Menyikapi Kejanggalan Putusan MK, Apa Jalan Mengokohkan MK sebagai Lembaga Penjaga Konstitusi?

Paman Gibran Bin Jokowi
Ketua MK sekaligus Paman Gibran Bin Jokowi. (Photo/Istimewa)

Semarang, Idola 92.6 FM – Menyusul putusan pengujian konstitusionalitas batas minimal usia calon presiden dan calon wakil presiden yang oleh dua hakim konstitusi sendiri dinyatakan aneh dan penuh keganjilan, Mahkamah Konstitusi (MK) didesak untuk segera membentuk Majelis Kehormatan. Keberadaan Majelis Kehormatan penting untuk memeriksa dugaan pelanggaran etik, pelanggaran prosedural, dan menyatakan fakta sebenarnya kepada publik bagaimana sebenarnya putusan nomor 90/PUU-XXI/2023 itu disusun.

Hal itu disampaikan Fajri Nursyamsi, Deputi Direktur Eksekutif Pusat Studi Hukum dan Kebijakan Indonesia (PSHK) menyikapi putusan MK. Menurut Fajri, MK telah menggadaikan kredibilitas dan muruahnya sebagai the guardian of the constitution dengan bersikap inkonsisten karena para hakim konstitusi yang mengabulkan permohonan Pemohon secara drastis berubah pandangan. Para hakim tersebut sebelumnya menolak tegas permohonan pemohon Putusan Nomor 29/PUU-XXI/2023, 51/PUU-XXI/2023, dan 55/PUU-XXI/2023 dengan alasan pengujian bukan merupakan persoalan konstitusional, melainkan open legal policy.

Namun, pada Putusan Nomor 90/PUU-XXI/2023, yang secara substansi mempersoalkan hal yang sama, malah mengabulkan permohonan Pemohon untuk sebagian dan memberikan tambahan norma baru pada syarat calon Presiden dan Wakil Presiden.

“Kondisi demikian menimbulkan pertanyaan, apakah terdapat indikasi desakan, ancaman, ataupun intervensi yang potensial mengganggu independensi hakim konstitusi tersebut.
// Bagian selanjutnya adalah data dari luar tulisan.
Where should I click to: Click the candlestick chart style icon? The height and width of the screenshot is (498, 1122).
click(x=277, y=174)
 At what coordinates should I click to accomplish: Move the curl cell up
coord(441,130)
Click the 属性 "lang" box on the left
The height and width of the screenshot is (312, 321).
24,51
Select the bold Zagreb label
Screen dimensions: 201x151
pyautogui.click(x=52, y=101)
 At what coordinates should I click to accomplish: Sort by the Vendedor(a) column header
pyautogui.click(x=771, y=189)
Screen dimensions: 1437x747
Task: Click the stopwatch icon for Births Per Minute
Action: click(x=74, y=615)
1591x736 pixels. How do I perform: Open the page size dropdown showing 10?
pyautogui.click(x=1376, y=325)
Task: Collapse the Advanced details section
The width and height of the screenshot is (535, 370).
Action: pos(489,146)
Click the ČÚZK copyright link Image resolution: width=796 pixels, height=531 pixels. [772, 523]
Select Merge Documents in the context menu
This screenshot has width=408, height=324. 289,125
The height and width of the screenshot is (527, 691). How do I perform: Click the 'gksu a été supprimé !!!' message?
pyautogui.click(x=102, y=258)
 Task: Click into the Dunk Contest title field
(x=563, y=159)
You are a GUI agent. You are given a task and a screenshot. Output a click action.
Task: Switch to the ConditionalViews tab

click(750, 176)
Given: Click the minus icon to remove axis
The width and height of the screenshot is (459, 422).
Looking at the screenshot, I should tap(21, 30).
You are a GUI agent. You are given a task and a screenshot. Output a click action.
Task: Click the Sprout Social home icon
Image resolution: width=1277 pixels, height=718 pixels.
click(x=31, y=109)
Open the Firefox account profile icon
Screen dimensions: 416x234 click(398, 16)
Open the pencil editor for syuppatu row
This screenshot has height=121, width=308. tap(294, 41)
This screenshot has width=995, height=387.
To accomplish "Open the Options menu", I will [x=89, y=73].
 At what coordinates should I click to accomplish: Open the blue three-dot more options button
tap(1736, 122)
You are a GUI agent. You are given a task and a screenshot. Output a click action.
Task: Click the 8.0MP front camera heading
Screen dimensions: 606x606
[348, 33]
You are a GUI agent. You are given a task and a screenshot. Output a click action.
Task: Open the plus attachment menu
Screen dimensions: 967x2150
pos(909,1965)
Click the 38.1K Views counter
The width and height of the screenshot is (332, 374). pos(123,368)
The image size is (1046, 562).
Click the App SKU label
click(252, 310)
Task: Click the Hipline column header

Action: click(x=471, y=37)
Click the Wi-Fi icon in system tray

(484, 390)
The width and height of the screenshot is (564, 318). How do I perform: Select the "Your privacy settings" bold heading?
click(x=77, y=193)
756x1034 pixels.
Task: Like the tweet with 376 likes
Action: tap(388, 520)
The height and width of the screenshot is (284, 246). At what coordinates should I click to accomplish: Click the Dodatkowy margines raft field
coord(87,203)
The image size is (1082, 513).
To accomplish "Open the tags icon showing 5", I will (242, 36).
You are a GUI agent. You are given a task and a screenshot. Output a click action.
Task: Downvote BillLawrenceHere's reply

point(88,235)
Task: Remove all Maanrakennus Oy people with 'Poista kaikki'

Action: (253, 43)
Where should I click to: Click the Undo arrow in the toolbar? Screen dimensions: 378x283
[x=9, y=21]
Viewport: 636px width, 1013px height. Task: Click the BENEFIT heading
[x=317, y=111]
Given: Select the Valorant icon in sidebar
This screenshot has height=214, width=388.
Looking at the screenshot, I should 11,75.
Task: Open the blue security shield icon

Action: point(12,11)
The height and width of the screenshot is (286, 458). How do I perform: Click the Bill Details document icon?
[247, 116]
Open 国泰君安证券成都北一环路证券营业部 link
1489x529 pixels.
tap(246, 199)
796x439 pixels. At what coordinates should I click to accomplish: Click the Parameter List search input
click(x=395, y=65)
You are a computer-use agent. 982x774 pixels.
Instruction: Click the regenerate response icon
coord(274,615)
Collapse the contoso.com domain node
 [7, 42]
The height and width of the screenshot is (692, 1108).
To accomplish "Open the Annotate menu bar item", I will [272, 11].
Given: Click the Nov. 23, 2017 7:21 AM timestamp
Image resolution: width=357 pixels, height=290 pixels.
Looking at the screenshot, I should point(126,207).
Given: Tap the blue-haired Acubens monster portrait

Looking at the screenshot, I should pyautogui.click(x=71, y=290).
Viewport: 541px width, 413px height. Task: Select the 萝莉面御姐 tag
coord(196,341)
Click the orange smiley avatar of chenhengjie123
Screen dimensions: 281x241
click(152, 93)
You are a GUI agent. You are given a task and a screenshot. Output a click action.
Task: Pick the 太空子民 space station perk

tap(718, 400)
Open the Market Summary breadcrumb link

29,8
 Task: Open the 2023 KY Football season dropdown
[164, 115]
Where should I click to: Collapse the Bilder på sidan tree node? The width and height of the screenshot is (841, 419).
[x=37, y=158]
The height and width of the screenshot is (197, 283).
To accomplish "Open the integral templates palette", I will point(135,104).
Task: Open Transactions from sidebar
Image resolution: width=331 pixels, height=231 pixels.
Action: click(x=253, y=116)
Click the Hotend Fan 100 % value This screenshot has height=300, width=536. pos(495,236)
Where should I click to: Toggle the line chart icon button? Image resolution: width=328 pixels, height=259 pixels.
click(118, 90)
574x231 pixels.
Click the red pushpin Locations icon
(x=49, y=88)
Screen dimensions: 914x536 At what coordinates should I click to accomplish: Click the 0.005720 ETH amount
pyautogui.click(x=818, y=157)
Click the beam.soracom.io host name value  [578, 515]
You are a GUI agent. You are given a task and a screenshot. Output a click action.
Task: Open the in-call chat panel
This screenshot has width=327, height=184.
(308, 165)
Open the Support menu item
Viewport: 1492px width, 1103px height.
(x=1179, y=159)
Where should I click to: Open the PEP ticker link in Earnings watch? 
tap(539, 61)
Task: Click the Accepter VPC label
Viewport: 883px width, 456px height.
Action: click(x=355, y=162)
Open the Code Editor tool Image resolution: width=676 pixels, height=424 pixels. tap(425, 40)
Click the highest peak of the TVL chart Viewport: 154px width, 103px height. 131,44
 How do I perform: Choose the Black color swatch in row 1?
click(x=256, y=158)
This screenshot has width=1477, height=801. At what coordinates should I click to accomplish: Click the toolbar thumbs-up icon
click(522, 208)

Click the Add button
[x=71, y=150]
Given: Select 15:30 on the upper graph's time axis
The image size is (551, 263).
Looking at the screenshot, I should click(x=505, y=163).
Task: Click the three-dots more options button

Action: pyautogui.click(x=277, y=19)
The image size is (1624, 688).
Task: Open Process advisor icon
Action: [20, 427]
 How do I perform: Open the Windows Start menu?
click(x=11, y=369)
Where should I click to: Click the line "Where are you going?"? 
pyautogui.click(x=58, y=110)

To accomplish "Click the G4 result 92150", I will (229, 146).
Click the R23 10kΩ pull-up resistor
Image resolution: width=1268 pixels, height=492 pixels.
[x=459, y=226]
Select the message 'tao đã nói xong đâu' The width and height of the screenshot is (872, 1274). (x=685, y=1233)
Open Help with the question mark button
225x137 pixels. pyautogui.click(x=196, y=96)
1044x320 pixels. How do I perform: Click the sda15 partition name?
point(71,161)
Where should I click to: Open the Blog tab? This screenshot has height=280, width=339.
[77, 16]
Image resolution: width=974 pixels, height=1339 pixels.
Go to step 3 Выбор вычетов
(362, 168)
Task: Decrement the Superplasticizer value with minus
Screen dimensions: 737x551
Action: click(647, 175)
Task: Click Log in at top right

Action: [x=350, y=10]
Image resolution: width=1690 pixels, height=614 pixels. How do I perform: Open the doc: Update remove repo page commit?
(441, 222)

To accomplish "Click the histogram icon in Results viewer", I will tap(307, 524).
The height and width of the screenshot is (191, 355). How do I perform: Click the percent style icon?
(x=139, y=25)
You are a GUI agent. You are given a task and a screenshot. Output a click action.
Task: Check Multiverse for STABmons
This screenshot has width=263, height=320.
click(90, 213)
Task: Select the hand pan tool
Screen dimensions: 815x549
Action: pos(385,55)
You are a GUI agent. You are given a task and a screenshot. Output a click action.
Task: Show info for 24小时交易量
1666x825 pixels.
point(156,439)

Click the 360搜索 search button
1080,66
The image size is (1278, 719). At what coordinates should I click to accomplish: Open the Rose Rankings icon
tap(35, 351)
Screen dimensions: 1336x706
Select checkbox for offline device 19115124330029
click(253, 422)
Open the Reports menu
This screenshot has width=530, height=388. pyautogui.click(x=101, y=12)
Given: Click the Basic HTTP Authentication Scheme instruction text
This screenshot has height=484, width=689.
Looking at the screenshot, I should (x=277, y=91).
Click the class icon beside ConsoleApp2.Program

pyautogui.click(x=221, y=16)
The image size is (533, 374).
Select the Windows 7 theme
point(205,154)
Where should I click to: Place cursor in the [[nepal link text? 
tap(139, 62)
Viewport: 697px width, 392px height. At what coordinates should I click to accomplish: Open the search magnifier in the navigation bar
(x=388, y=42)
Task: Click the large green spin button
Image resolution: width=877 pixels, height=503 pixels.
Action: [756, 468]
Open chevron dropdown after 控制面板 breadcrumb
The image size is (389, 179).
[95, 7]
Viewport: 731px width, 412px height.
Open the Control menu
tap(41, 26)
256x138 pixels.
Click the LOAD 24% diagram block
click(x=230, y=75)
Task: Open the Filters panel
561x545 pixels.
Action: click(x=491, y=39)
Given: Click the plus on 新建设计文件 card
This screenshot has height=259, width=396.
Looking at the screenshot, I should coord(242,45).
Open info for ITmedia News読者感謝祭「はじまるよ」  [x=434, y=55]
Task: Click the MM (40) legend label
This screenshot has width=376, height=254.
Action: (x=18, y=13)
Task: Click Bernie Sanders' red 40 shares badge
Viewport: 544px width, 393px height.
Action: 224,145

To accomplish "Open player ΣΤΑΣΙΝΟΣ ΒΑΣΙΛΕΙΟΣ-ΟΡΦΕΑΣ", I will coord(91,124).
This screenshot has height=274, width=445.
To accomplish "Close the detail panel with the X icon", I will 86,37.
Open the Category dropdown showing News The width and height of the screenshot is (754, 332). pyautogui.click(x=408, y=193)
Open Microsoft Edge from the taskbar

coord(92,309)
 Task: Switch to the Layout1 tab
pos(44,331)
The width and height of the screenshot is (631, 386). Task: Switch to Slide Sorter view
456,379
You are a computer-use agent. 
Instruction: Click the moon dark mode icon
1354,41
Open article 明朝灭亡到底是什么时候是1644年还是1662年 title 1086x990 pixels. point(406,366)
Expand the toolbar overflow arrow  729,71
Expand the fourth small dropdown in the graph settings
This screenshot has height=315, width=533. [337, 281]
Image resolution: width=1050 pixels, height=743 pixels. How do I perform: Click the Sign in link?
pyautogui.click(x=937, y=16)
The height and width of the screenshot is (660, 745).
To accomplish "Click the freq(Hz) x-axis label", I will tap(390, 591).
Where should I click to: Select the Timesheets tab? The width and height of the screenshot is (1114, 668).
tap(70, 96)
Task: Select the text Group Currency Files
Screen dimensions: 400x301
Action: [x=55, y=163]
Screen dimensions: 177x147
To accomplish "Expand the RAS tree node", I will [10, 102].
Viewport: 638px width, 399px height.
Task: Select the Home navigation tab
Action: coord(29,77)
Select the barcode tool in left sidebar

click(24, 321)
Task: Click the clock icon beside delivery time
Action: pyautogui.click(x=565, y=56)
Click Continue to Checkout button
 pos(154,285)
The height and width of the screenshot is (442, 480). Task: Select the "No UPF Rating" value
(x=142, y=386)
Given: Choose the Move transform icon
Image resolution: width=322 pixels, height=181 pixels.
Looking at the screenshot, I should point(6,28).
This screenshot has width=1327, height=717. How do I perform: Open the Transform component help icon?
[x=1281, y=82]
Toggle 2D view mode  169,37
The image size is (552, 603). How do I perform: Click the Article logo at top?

Lebih daripada itu, MK telah melakukan praktik cherry-picking jurisprudence untuk menafsirkan open legal policy, yang berbahaya bagi kelembagaan dan legitimasi putusan MK,” ujar Fajri dalam siaran persnya kepada radio Idola Semarang.

Sementara itu, salah satu hakim yang menyatakan dissenting opinion atas putusan MK, Hakim Wahiduddin menilai, dengan menambahkan norma baru pada putusannya, MK melakukan praktek yang lazim yang dikenal sebagai legislating of Governing from the bench atau mengambil alih tugas DPR dan presiden dari “luar lapangan” tanpa didukung dengan alasan-alasan konstitusional dalam mengabulkan permohonan tersebut.

Padahal, pengabulan permohonan ini tanpa didukung dengan alasan-alasan konstitusional yang cukup atau suffician reason dalam batas penalaran yang wajar. Istilah the bench (bangku) merujuk pada tempat duduk yang dipakai para hakim Mahkamah Agung di Amerika Serikat. Bangku ini memiliki posisi yang lebih tinggi dari peserta sidang, dengan harapan hakim dapat bersikap adil, imparsial, dan mendengarkan semua. Namun, bangku yang lebih tinggi ini juga bisa memutus sebaliknya mengingat besarnya wewenang yang dimilikinya.

Lantas, menyikapi berbagai kejanggalan putusan MK; bagaimana memastikan hal yang sama tidak terulang lagi? Apa jalan untuk mengokohkan MK sebagai penjaga konstitusi? Serta, bagaimana menjaga MK agar tidak sampai menabrak sekaligus merusak tata negara?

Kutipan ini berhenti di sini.